*** STORED ROWS ***

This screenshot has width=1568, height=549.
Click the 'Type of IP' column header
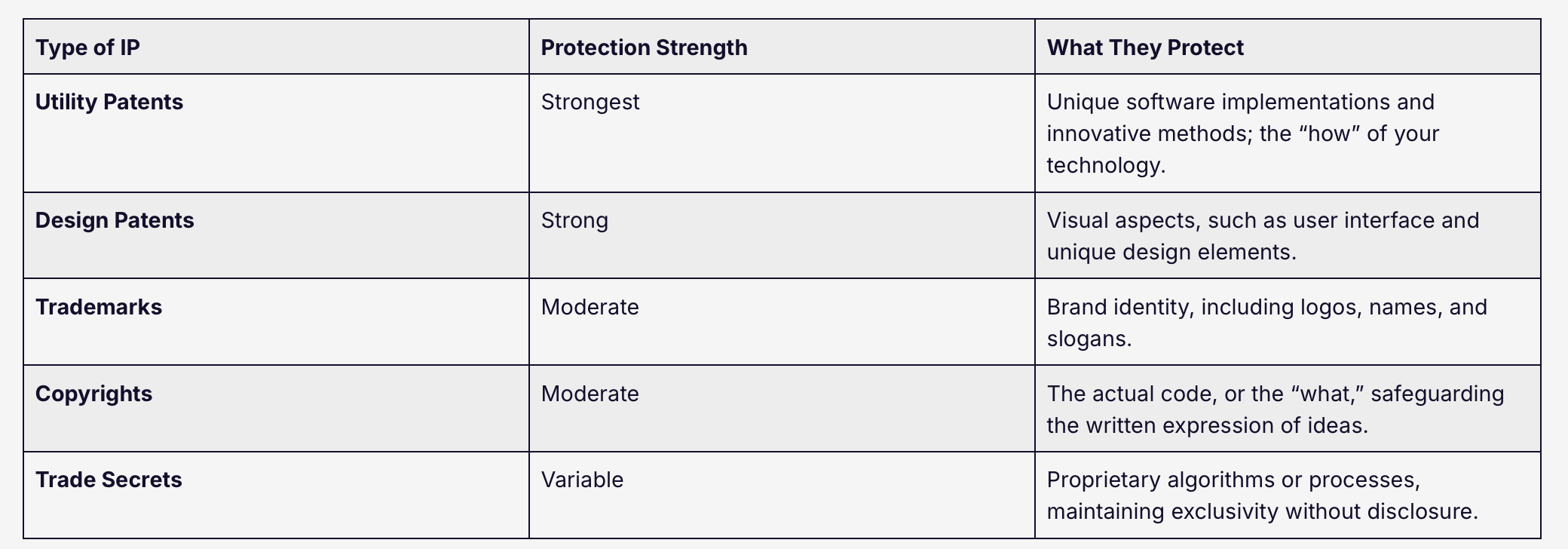click(x=87, y=48)
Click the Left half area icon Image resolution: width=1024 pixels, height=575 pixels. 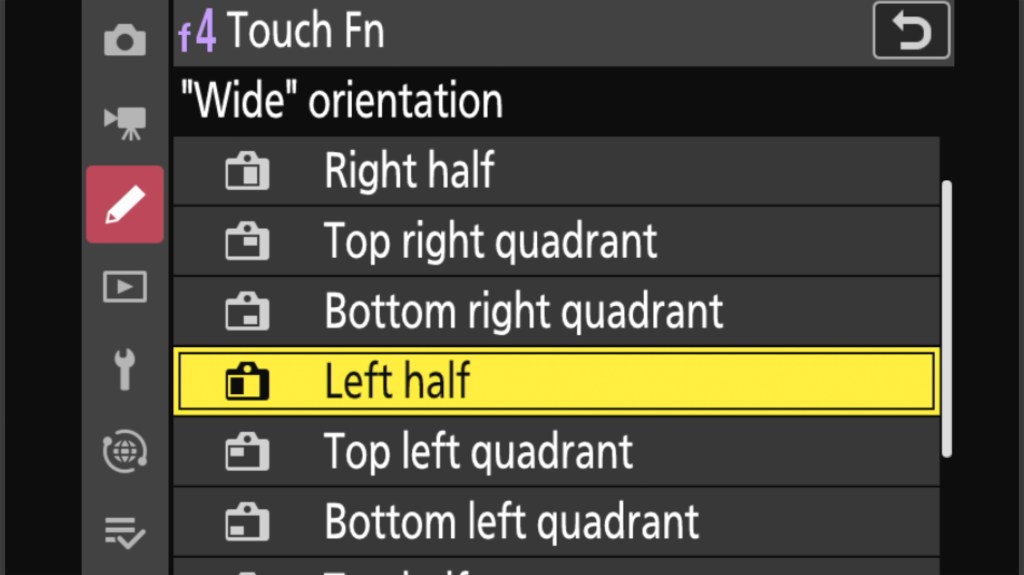click(247, 382)
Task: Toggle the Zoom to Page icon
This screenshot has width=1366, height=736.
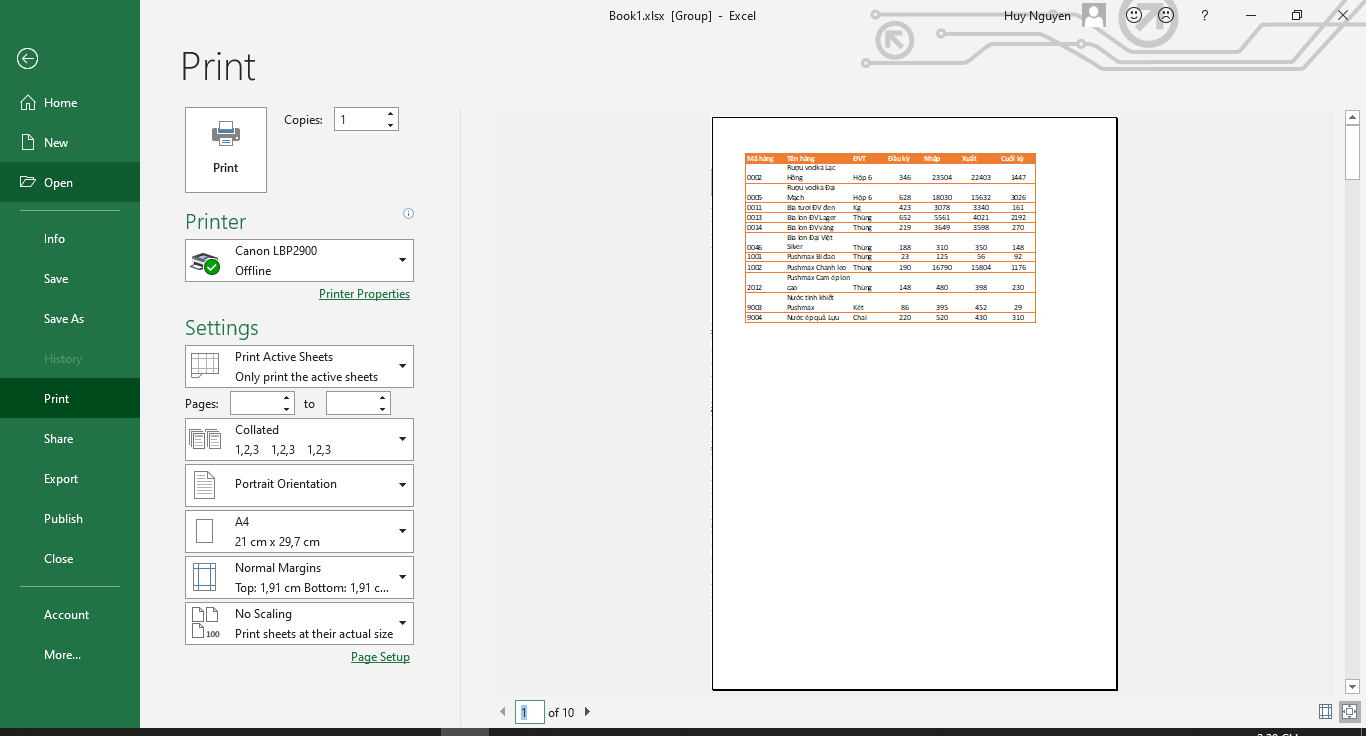Action: tap(1349, 712)
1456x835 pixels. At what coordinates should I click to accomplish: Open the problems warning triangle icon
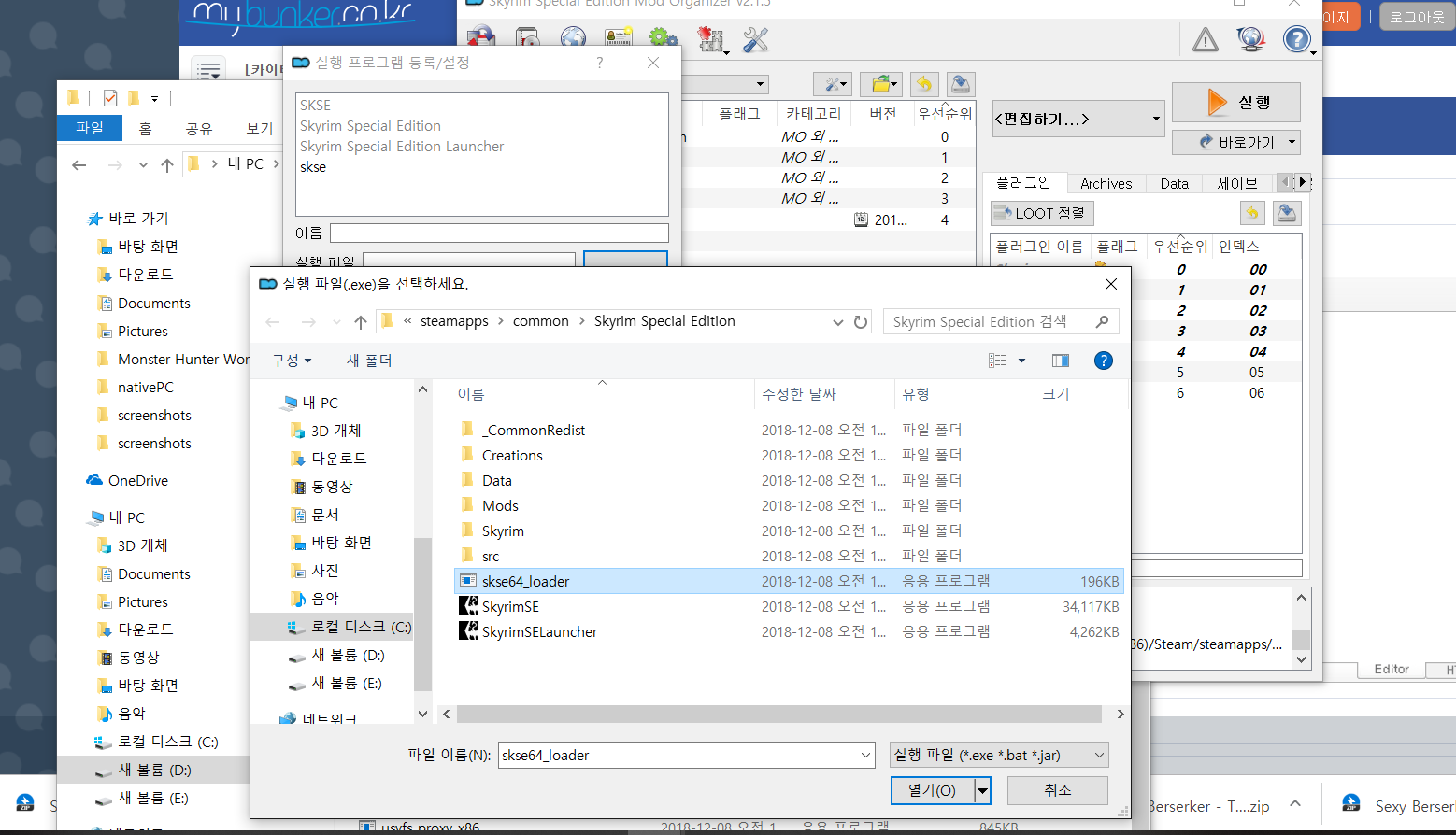(1205, 39)
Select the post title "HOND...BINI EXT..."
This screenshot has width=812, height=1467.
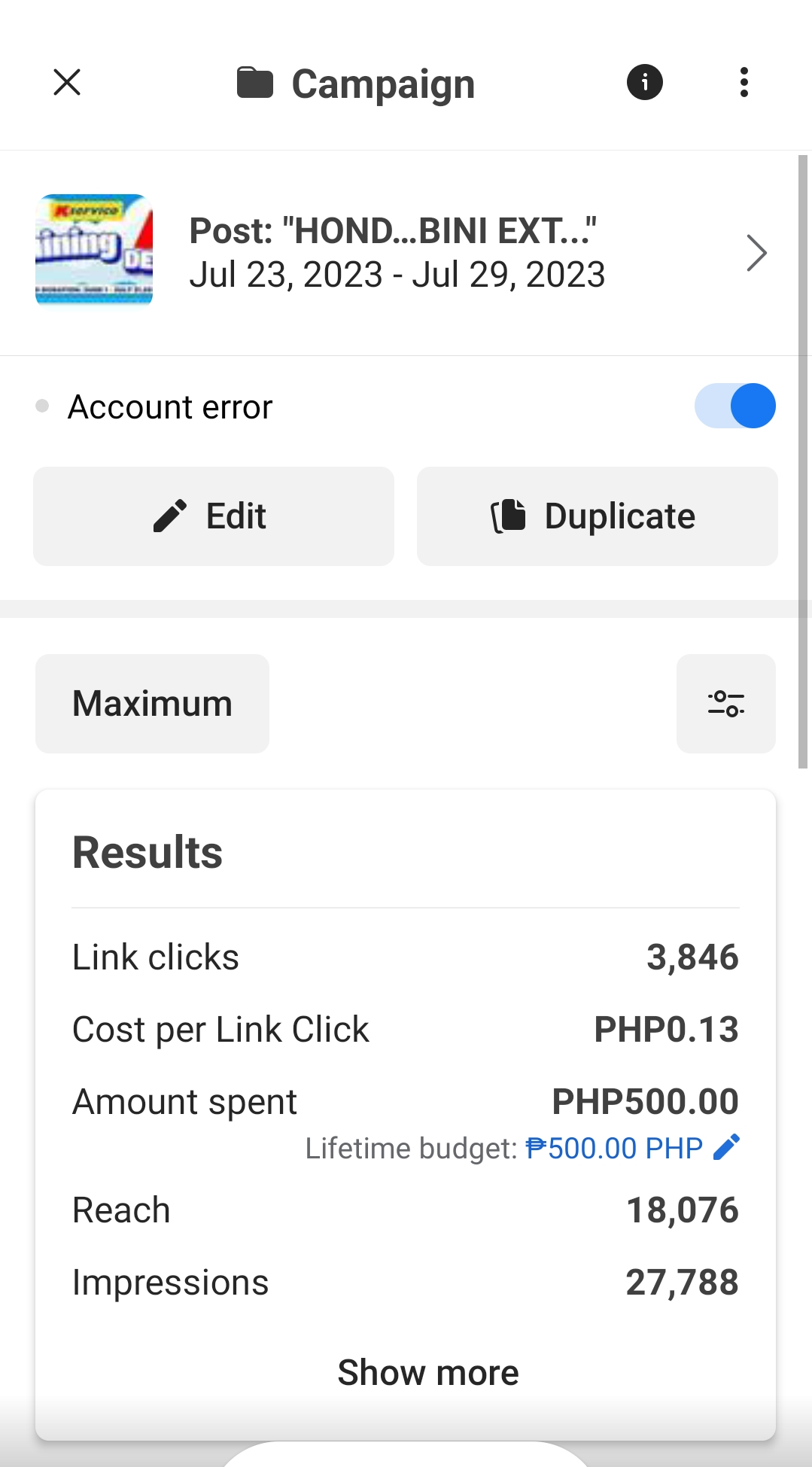pyautogui.click(x=392, y=231)
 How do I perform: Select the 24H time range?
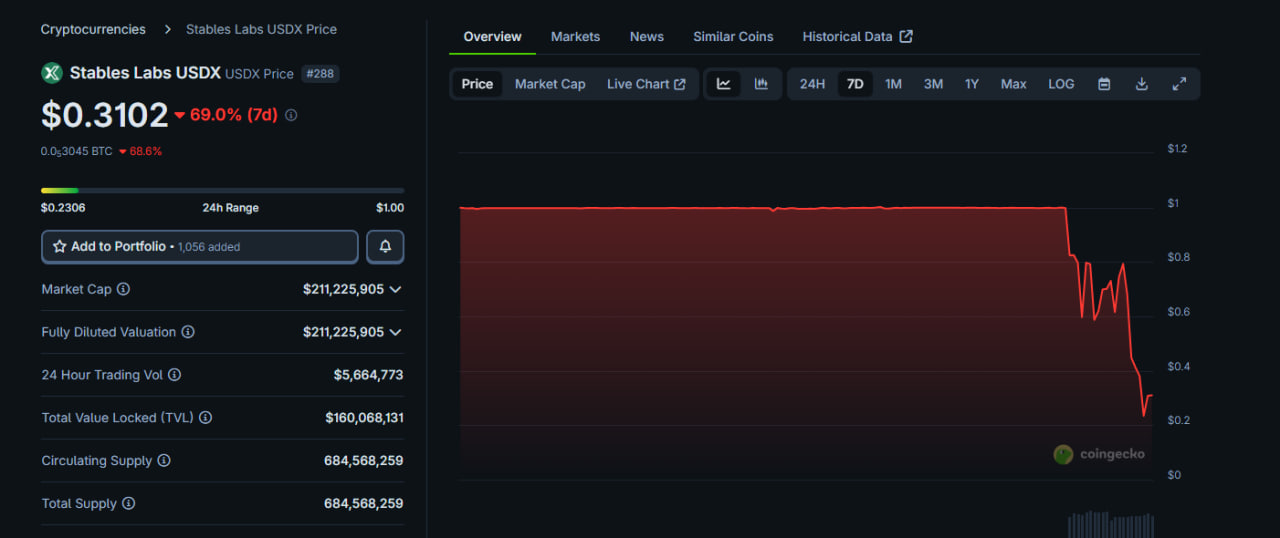812,84
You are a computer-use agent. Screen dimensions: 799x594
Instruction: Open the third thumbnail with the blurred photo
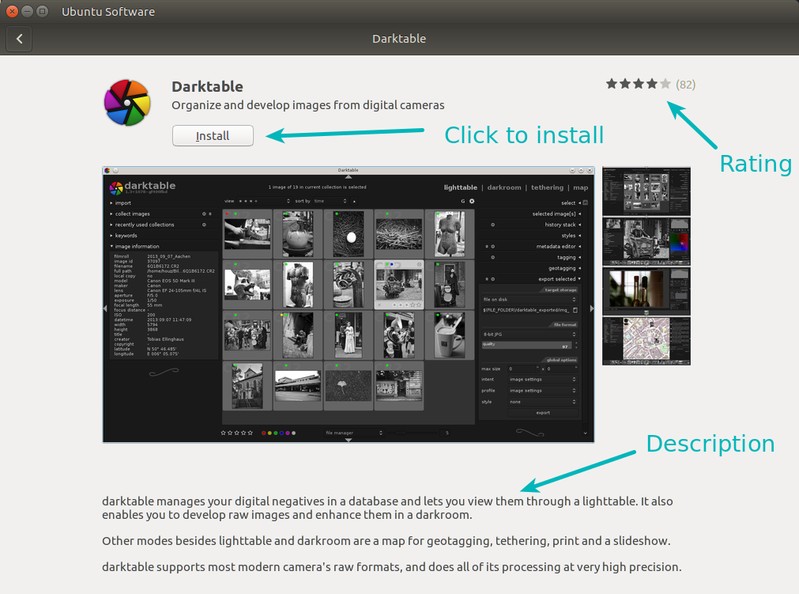[x=646, y=290]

***

WORK TO DO »
Report every line of the records above that contains the word "Select", reproducing each such line in full.

COMPLETE OUTPUT »
Select the post title "HOND...BINI EXT..."
 How do I perform: Select the 24H time range?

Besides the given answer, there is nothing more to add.